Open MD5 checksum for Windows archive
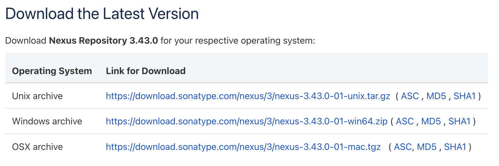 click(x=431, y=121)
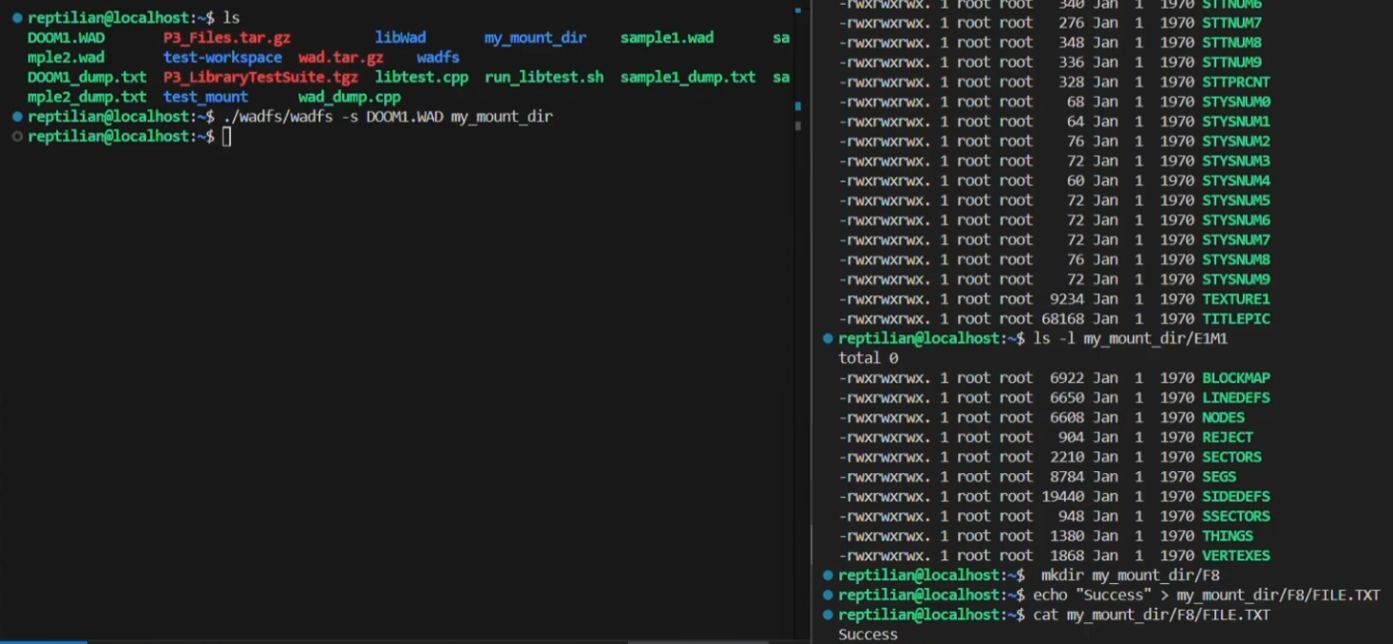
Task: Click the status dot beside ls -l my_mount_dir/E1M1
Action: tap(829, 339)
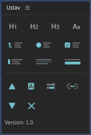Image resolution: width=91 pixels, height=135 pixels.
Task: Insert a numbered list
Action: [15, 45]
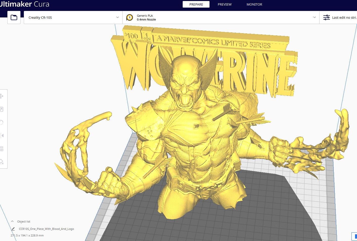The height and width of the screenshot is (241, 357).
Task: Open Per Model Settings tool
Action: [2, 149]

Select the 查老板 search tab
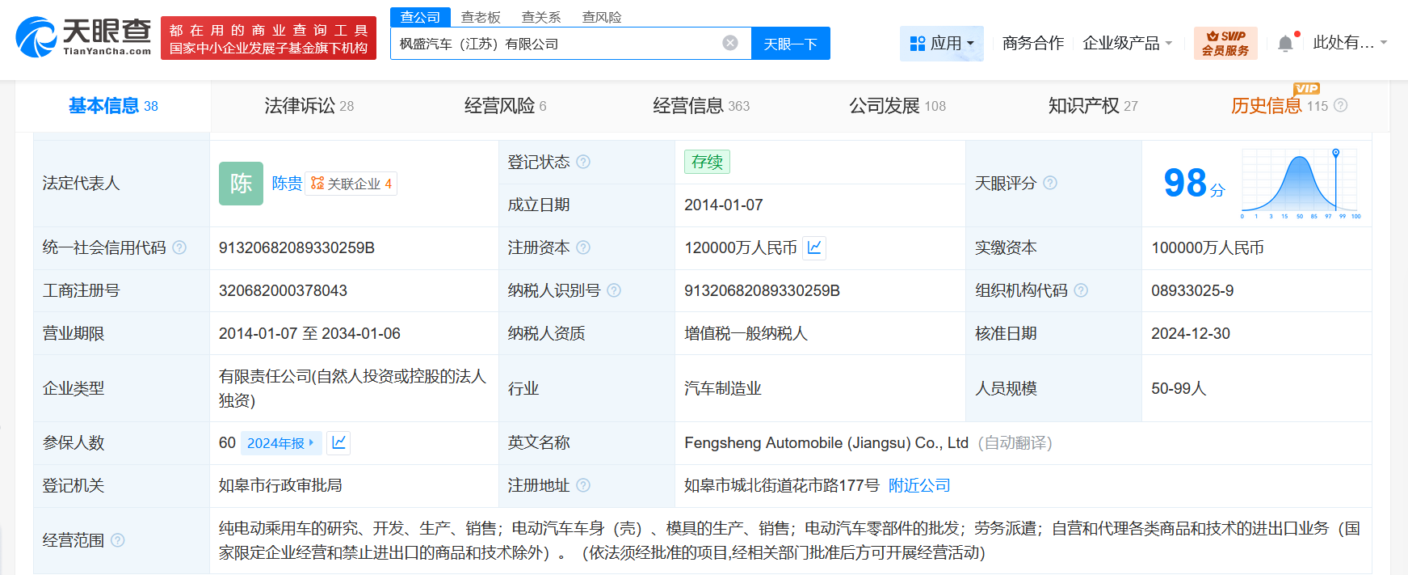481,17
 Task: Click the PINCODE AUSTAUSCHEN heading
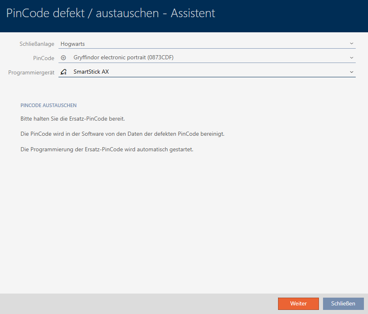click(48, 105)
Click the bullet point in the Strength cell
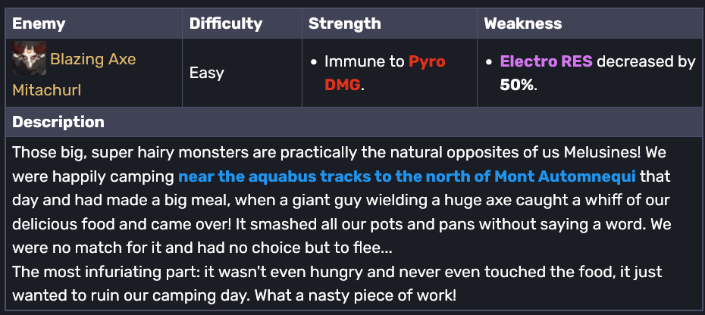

------------------------------------------------

If a picture falls within the lines from the one containing "Select the 查老板 search tab" through the end of the material, leave it out while repeating those lines exactly.

> _Response for this exercise_:
Select the 查老板 search tab
481,17
 Task: Click the PINCODE AUSTAUSCHEN heading
click(48, 105)
Click the bullet point in the Strength cell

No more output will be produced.